§ Passage given
What is: Pottery School, Pamunkey Indian Reservation, King William County, Virginia.  Home of the Pamunkey Potter’s Guild since the early 1930s.

What was: Pottery production for Virginia’s indigenous peoples began roughly three millennia prior to contact with Europeans. From its beginning to approximately five decades after European contact, the ceramics of Virginia’s coastal plains consisted of small to large wide-mouthed jars with conoidal bodies and rounded bases. Ceramics were produced and used on a household basis for a multitude of purposes including cooking and storage. The period of initial European contact resulted in the first marked shift in European influence on Pamunkey pottery production in which pottery shifted from production for consumption to production for exchange.

During the nineteenth century, the Pamunkey potters had a thriving peddlers’ trade throughout the Peninsula area. Many believed that this activity was ruined by the construction of the York and Richmond Railroad in 1854 and the traumatic events surrounding the Civil War and resulting disruption of life in King William county area. Reconstruction, would, of course, take a further toll. By the beginning of the 20th century, only a handful of potters remained, but all the senior members of the community could recall a day when their grandparents made a living, at least in part, from peddling their stewing pots, milk pans, and other pottery vessels throughout the country.

§ Problem statement
Which kinds of pottery vessel does the passage on Pamunkey pottery name?

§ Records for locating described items
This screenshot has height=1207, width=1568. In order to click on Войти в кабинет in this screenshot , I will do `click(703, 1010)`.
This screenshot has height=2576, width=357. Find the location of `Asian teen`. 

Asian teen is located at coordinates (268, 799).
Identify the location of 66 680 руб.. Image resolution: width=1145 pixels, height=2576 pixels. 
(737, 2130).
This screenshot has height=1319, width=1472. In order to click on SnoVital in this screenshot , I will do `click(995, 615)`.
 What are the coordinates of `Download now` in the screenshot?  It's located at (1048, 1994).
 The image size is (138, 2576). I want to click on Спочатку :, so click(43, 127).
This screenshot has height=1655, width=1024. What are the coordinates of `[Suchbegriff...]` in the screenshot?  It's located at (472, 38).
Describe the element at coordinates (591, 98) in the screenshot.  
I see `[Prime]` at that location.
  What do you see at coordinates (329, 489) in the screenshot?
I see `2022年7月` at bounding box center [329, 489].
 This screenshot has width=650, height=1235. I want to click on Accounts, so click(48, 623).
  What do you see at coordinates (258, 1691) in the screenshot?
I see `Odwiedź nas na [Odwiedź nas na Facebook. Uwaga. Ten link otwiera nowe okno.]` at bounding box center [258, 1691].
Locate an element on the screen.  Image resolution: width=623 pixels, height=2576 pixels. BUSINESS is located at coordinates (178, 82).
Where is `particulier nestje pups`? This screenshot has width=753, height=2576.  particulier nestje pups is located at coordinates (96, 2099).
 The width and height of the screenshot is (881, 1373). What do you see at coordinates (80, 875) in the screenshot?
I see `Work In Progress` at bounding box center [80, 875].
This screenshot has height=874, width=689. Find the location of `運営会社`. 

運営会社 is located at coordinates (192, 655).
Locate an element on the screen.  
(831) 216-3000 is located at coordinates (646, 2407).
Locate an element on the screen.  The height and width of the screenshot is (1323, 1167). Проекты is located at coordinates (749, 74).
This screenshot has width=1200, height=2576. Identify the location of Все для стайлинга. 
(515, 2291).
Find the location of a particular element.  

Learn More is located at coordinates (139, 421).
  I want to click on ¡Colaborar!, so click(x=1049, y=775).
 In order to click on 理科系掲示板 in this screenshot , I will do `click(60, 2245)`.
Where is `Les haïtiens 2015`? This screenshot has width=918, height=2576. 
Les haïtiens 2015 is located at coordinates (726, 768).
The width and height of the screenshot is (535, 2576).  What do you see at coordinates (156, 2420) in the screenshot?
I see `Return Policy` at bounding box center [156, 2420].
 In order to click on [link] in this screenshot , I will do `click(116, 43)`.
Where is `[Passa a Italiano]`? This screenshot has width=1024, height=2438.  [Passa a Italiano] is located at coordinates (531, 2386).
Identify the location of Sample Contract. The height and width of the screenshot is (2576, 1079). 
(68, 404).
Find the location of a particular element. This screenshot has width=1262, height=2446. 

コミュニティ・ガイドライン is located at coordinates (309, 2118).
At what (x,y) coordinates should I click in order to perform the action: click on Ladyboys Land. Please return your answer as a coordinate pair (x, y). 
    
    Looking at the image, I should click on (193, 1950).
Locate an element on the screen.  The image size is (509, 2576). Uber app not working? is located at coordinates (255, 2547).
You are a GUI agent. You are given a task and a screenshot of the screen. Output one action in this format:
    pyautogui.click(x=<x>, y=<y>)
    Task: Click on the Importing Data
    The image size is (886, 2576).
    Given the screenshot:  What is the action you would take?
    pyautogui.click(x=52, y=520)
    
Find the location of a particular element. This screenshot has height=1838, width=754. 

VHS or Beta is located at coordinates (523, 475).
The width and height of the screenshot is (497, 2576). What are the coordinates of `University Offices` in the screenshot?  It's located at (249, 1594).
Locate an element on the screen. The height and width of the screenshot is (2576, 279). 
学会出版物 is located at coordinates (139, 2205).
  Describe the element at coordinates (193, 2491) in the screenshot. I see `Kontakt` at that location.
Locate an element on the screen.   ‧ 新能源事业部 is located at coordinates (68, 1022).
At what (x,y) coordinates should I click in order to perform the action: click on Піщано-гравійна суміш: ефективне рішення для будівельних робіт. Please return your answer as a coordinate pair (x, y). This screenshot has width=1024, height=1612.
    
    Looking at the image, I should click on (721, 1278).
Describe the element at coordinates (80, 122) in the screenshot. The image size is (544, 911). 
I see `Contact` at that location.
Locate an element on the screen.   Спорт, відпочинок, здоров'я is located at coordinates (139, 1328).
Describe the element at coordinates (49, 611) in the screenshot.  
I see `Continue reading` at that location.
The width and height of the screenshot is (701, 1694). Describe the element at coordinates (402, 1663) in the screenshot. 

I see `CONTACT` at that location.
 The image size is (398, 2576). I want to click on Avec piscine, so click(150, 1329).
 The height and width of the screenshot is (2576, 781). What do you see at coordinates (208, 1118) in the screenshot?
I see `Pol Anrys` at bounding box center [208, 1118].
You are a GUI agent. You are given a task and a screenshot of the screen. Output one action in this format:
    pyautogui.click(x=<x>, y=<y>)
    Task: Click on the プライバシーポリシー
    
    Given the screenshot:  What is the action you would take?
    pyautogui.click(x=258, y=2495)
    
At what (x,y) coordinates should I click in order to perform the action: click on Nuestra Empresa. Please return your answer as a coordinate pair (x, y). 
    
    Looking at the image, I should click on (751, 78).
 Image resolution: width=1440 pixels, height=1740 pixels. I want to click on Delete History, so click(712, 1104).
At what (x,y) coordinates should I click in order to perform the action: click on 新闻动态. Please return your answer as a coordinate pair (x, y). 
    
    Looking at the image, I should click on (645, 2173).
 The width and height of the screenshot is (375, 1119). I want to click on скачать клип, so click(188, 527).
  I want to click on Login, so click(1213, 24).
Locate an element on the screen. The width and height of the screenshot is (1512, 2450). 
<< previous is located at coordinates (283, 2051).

§ Reply
Wide-mouthed jars (small to large, with conoidal bodies and rounded bases), stewing pots, and milk pans.